_TUGAS A_: Menurut teks tentang wakaf, mengapa wakaf sangat dianjurkan dalam ajaran Islam?
_TUGAS B_: Cetak bagian teks tentang wakaf di antara "Jadi, hukum wakaf" dan "orang yang mewakafkan.", termasuk kedua batas tersebut.
_TUGAS C_: Teruskan teks tentang wakaf mulai setelah kalimat terakhirnya.

_PENGGALAN DOKUMEN_:
──────

B. WAKAF PENGERTIAN WAKAF
Ditinjau dari segi bahasa, wakaf berarti menahan. Sedangkan menurut istilah syarak, ialah menahan sesuatu benda yang kekal zatnya untuk diambil manfaatnya untuk kebaikan dan kemajuan Islam. Menahan suatu benda yang kekal zatnya, artinya tidak dijual dan tidak diberikan serta tidak pula diwariskan, tetapi hanya disedekahkan untuk diambil manfaatnya saja. Jadi yang dimaksud dengan dengan istilah wakaf ialah “menyerahkan suatu benda atau sebangsanya yang kekal zatnya guna diambil manfaatnya bagi kepentingan umum dan atau khusus”.
HUKUM WAKAF
Wakaf dalam ajaran Islam sangat dianjurkan, mengingat manfaat yang didapatkan sangat besar arti dan nilainya bagi kemaslahatan umum. Hukum wakaf sama dengan amal jariyah. Sesuai dengan jenis amalnya maka berwakaf bukan sekedar berderma (sedekah) biasa, tetapi lebih besar pahala dan manfaatnya terhadap orang yang berwakaf. Wakaf dalam jajaran Islam termasuk amal sadaqah yang berpahala tinggi, dan akan terus menerus mengalirkan pahala kepada orang yang berwakaf betapapun ia telah lama meninggal dunia. Pahala dari amalan wakaf akan berlangsung terus selama barang yang diwakafkan tersebut masih tetap bermanfaat bagi kepentingan umum.
Jadi, hukum wakaf adalah sunah.
Ditegaskan dalam hadits:
 اِذَا مَاتَ ابْنَ ادَمَ اِنْقَطَعَ عَمَلُهُ اِلاَّ مِنْ ثَلاَثٍ : صَدَقَةٍ جَارِيَةٍ اَوْ عِلْمٍ يَنْتَفَعُ بِهِ اَوْ وَلَدِ صَالِحٍ يَدْعُوْلَهُ (رواه مسلم) 
 Artinya: “Apabila anak Adam telah meninggal dunia, putuslah segala amalnya kecuali tiga (perkara) yaitu sadaqah yang berjalan terus (jariyah) atau ilmu yang diambil manfaatnya, atau anak shalih yang mendoakan kedua orang tuanya”. (HR. Muslim dari Abu Hurairah r.a.) Harta yang diwakafkan tidak boleh dijual, dihibahkan atau diwariskan. Akan tetapi, harta wakaf tersebut harus secara terus menerus dapat dimanfaatkan untuk kepentingan umum sebagaimana maksud orang yang mewakafkan.
Hadits Nabi yang artinya: “Sesungguhnya Umar telah mendapatkan sebidang tanah di Khaibar. Umar bertanya kepada Rasulullah SAW; Wahai Rasulullah apakah perintahmu kepadaku sehubungan dengan tanah tersebut? Beliau menjawab: Jika engkau suka tahanlah tanah itu dan sedekahkan manfaatnya! Maka dengan petunjuk beliau itu, Umar menyedekahkan tanahnya dengan perjanjian tidak akan dijual tanahnya, tidak dihibahkan dan tidak pula diwariskan.” (HR Bukhari dan Muslim)

──────

_BAHAN YANG DISEDIAKAN_:

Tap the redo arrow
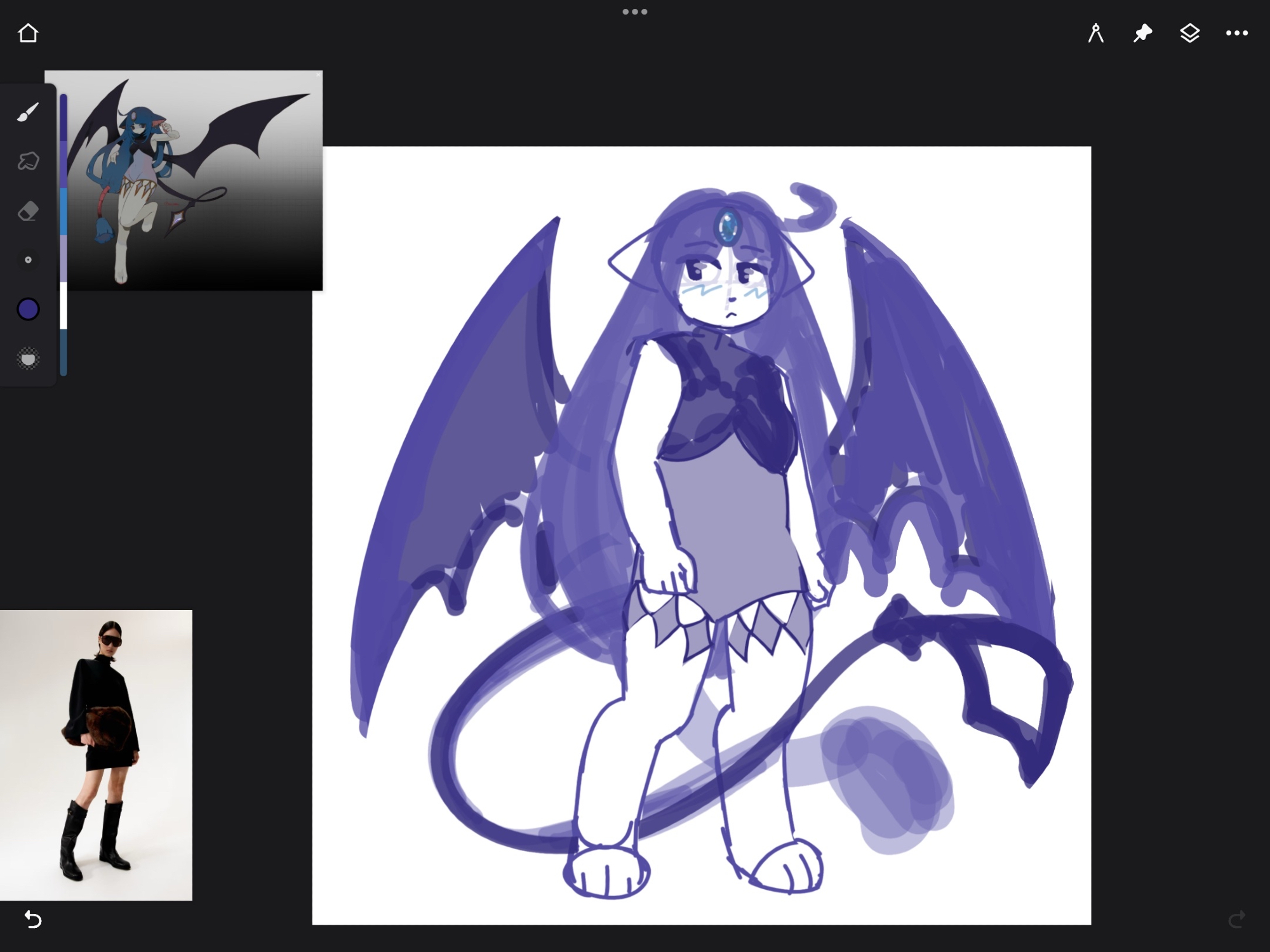 [1236, 918]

──────

_HASIL LATIHAN A_: Wakaf sangat dianjurkan karena manfaat yang didapatkan darinya sangat besar arti dan nilainya bagi kemaslahatan umum.

_HASIL LATIHAN B_:
Jadi, hukum wakaf adalah sunah.
Ditegaskan dalam hadits:
 اِذَا مَاتَ ابْنَ ادَمَ اِنْقَطَعَ عَمَلُهُ اِلاَّ مِنْ ثَلاَثٍ : صَدَقَةٍ جَارِيَةٍ اَوْ عِلْمٍ يَنْتَفَعُ بِهِ اَوْ وَلَدِ صَالِحٍ يَدْعُوْلَهُ (رواه مسلم) 
 Artinya: “Apabila anak Adam telah meninggal dunia, putuslah segala amalnya kecuali tiga (perkara) yaitu sadaqah yang berjalan terus (jariyah) atau ilmu yang diambil manfaatnya, atau anak shalih yang mendoakan kedua orang tuanya”. (HR. Muslim dari Abu Hurairah r.a.) Harta yang diwakafkan tidak boleh dijual, dihibahkan atau diwariskan. Akan tetapi, harta wakaf tersebut harus secara terus menerus dapat dimanfaatkan untuk kepentingan umum sebagaimana maksud orang yang mewakafkan.

_HASIL LATIHAN C_:
Persoalan wakaf sesungguhnya masih dalam kerangka shadaqah dalam arti yang luas. Sebab dalam persoalan wakaf ini bentuk amalan rielnya adalah mengerluarkan/melepaskan sebagian dari harta miliknya yang diserahkan kepada fihak lain, sebagaimana pula halnya dengan amalan shadaqah lainnya. Hanya saja perbedaan di sini adalah terletak pada segi kualitasnya, dari segi mutunya. Kalau wujud shadaqah pada umumnya mencakup segala bentuk penyerahan sesuatu barang kepada pihak lain tanpa dibedakan apakah barang tersebut akan segera habis terpakai, semacam sadaqah berupa makanan, minuman dan sebangsanya ataupun yang dapat bertahan lama.
Sedang kalau wakaf barang yang diserahkan tersebut sudah berupa benda ataupun barang lainnnya yang memiliki sifat relatif tahan lama (zatnya), sehingga dapat diambil manfaatnya dari barang tersebut. Contoh benda – benda yang dapat diwakafkan semacam bangunan gedung, tanah persawahan/ladang ataupun tanah untuk perumahan, mobil ataupun sepeda dan sebangsanya. Dengan demikian maka sesungguhnya wakaf adalah sadaqah yang berupa barang atau benda yang memiliki sifat tahan lama, yang diharapkan dari padanya dapat diambil kamanfaatannya atau kegunaanya.
RUKUN WAKAF
1. Orang yang berwakaf. Orang berwakaf haruslah orang yang sudah dewasa, dan menyerahkannya bukan karena terpaksa, melainkan benar – benar timbul dari perasaan dan kemauan yang ikhlas.
2. Barang yang diwakafkan. Barang yang diwakafkan bersifat kekal atau tahan lama, artinya sewaktu diambil manfaatnya barang tersebut tidak rusak seketika, serta barang tersebut benar – benar milik orang yang berwakaf.
3. Badan yang diserahi barang wakaf. Badan yang diserahi wakaf hendaknya benar – benar amanah atau dapat dipercaya dalam pengelolaannya. Badan ini dapat berbentuk yayasan, badan hukum lainnya ataupun lembaga semacam madrasah, masjid, dan sebangsanya.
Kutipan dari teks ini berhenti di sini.